Spun Wool vs French Gray
Spun Wool (Behr) and French Gray (Farrow & Ball) come from different manufacturers. Both sit in the beige-greige family, which is useful context if you're narrowing within a single hue direction. The 30-point LRV gap — 73 for Spun Wool vs 43 for French Gray — means Spun Wool will open up a space more effectively. Where Spun Wool leans red, French Gray reads warm — a distinction that shifts noticeably depending on the light source and surrounding finishes. A ΔE of 18.2 puts these firmly in different territory — two distinct design choices rather than close alternatives. Below you'll find 1 real-room photo comparison where both colors appear side by side, plus 5 simulated room previews.
Spun Wool vs French Gray in Real Spaces
1 real room side by side. Seeing Spun Wool and French Gray in actual rooms makes the difference concrete; browse the spaces below to get a feel for how each color lives on a wall.
Bathroom
Small bathrooms intensify color. A shade that seems quiet in a larger room can feel immersive when you're surrounded by it on four walls. Spun Wool returns significantly more light to the room — in a smaller or darker space, that difference in perceived brightness is hard to miss.
Color Details
Spun Wool vs French Gray Simulated Comparison
5 simulated room previews — drag the slider on each to see Spun Wool on one side and French Gray on the other.
Digital color is approximate. These simulations are generated from the manufacturer's hex values and overlaid on grayscale room photos — your screen's calibration, brightness, and viewing angle all affect how they render. Before committing to either color, test physical samples in your own space under the light you actually live with.
More Spun Wool comparisons
See how Spun Wool stacks up against other well-photographed colors across different brands and tones.


White Dove reads slightly lighter (LRV 83 vs 73), a gap that shows most in low-lit rooms.


At LRV 73 vs 52, Spun Wool is decisively the brighter choice.


At LRV 73 vs 30, Spun Wool is decisively the brighter choice.


At LRV 73 vs 60, Spun Wool is decisively the brighter choice.


Spun Wool reflects far more light (LRV 73 vs 58), opening up a space where Accessible Beige encloses it.


Spun Wool reflects far more light (LRV 73 vs 27), opening up a space where Denim Drift encloses it.


Spun Wool reflects far more light (LRV 73 vs 55), opening up a space where Tranquil Dawn encloses it.


Spun Wool reflects far more light (LRV 73 vs 44), opening up a space where Hardwick White encloses it.


A 11-point LRV gap (84 vs 73) makes Pure White the marginally brighter of the two.


Spun Wool reads slightly lighter (LRV 73 vs 66), a gap that shows most in low-lit rooms.

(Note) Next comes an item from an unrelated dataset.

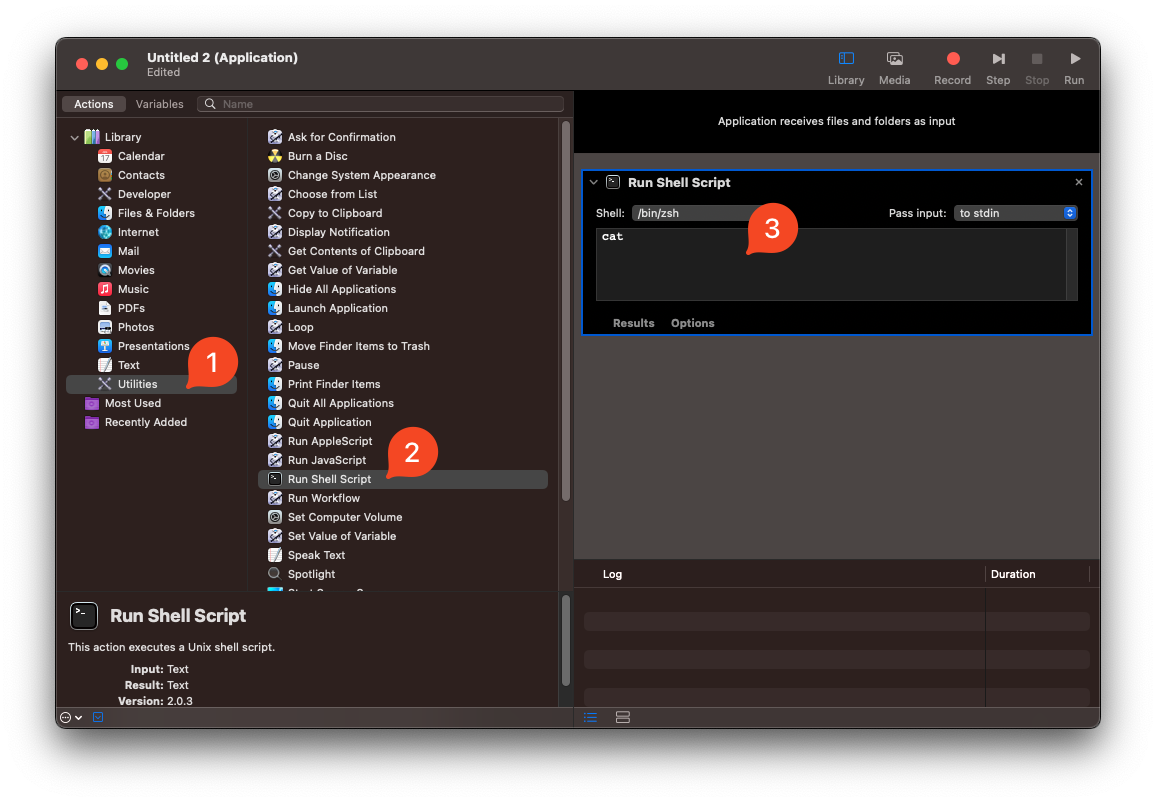The image size is (1156, 802).
Task: Select the summary view icon below the Log
Action: pos(623,717)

With LRVs of 74 and 73, the two reflect almost the same amount of light.


Spun Wool reflects far more light (LRV 73 vs 12), opening up a space where Pewter Green encloses it.


Spun Wool reads slightly lighter (LRV 73 vs 68), a gap that shows most in low-lit rooms.


Spun Wool reflects far more light (LRV 73 vs 12), opening up a space where Vintage Vogue encloses it.


Spun Wool reflects far more light (LRV 73 vs 45), opening up a space where Saybrook Sage encloses it.


At LRV 73 vs 31, Spun Wool is decisively the brighter choice.


At LRV 73 vs 7, Spun Wool is decisively the brighter choice.


At LRV 73 vs 24, Spun Wool is decisively the brighter choice.


At LRV 73 vs 57, Spun Wool is decisively the brighter choice.


Their light reflectance is nearly identical (LRV 73 vs 72), so neither reads brighter in a room.